Au début des années 2000, les entreprises ont connu une « fracture sociale ». Cela s’est traduit par une espèce de fossé entre la direction et les salariés. On a mis entre l’épée et l’enclume une catégorie de personnel : le management de proximité. Ils étaient prisonniers des injonctions de la direction et de leur proximité avec leurs collaborateurs. Alors qu’ils sont la courroie de transmission de l’entreprise, nous avons insuffisamment investi, en termes de formations par exemple, sur ces salariés. C’est un vrai sujet la professionnalisation du métier du management de proximité car ce sont de vrais vecteurs de changement. C’est un vrai enjeu pour les années à venir.
Pour vous, que faut-il développer comme compétences, comme savoir-faire chez les « apprentis RH » pour qu’ils aient les moyens de répondre à ces enjeux multiples ?
Il faut travailler leur intelligence situationnelle. J’ai le sentiment que l’on s’est tous embarqué – nous nous sommes en train d’en sortir avec d’autres - dans une dérive techniciste de la fonction RH où il fallait apprendre comment recruter, rémunérer, gérer les compétences, gérer les carrières, la mobilité, les salaires et finalement on formait des personnes très techniciennes.

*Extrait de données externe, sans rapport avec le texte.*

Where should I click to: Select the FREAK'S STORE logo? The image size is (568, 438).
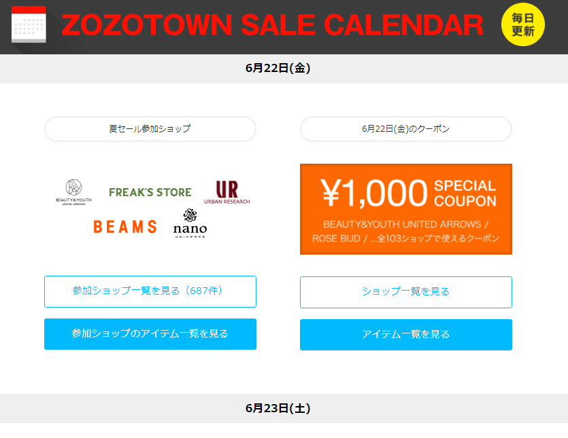click(150, 192)
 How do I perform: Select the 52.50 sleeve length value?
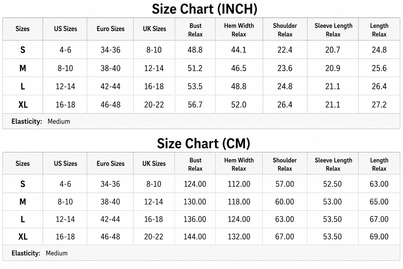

La compétence relationnelle c’est la compétence du futur pour le DRH. Il faut avoir un minimum de techniques bien sûr, mais l’on peut toujours s’entourer de techniciens.
Qu’avez-vous mis en place pour développer cette compétence relationnelle chez les élèves de l’Ecole IGS ?
On essaye d’introduire la question de la créativité dans nos programmes. Il faut dépasser la question des seuls savoir-être, savoir-faire, ... c’est la question du savoir transmettre. Dans leur formation, nous les mettons en posture de transmettre, de véhiculer un message, par tous les canaux. On leur apprend à les hiérarchiser ces canaux.
Le nombre de managers, et pas seulement en RH, qui sont incapables de dire merci ou bonjour c’est bien ou ce n’est pas bien... C’est quelque chose qu’il faut apprendre.
On a grandi dans un système de sanctions. Tu ne travailles pas à l’école, tu as une mauvaise note, des points en moins. Je trouve qu’il faut changer de paradigme là aussi si on veut énergiser les équipes et sortir de la question de l’absence de créativité.
Il y a quelque chose de très à la mode en ce moment et qui me plait bien : c’est le « thinking outside the box ». Je crois beaucoup à la question des homologies, des analogies pour faire avancer les choses. Que se passe-t-il dans un autre monde que le mien ? Que puis-je importer de cet autre environnement pour penser autrement ma problématique ? Dans quelles conditions ?... Ce sont des choses à apprendre à nos étudiants pour que ca devienne des reflexes professionnels.
Un autre élément important dans l’apprentissage des responsabilités RH : il faut réinventer le stage ouvrier dans la fonction RH. Un des dangers aujourd’hui, c’est vrai avec l’alternance en particulier, c’est de se retrouver très vite, trop vite dans des sièges sociaux, et de traiter de populations de façon totalement abstraite.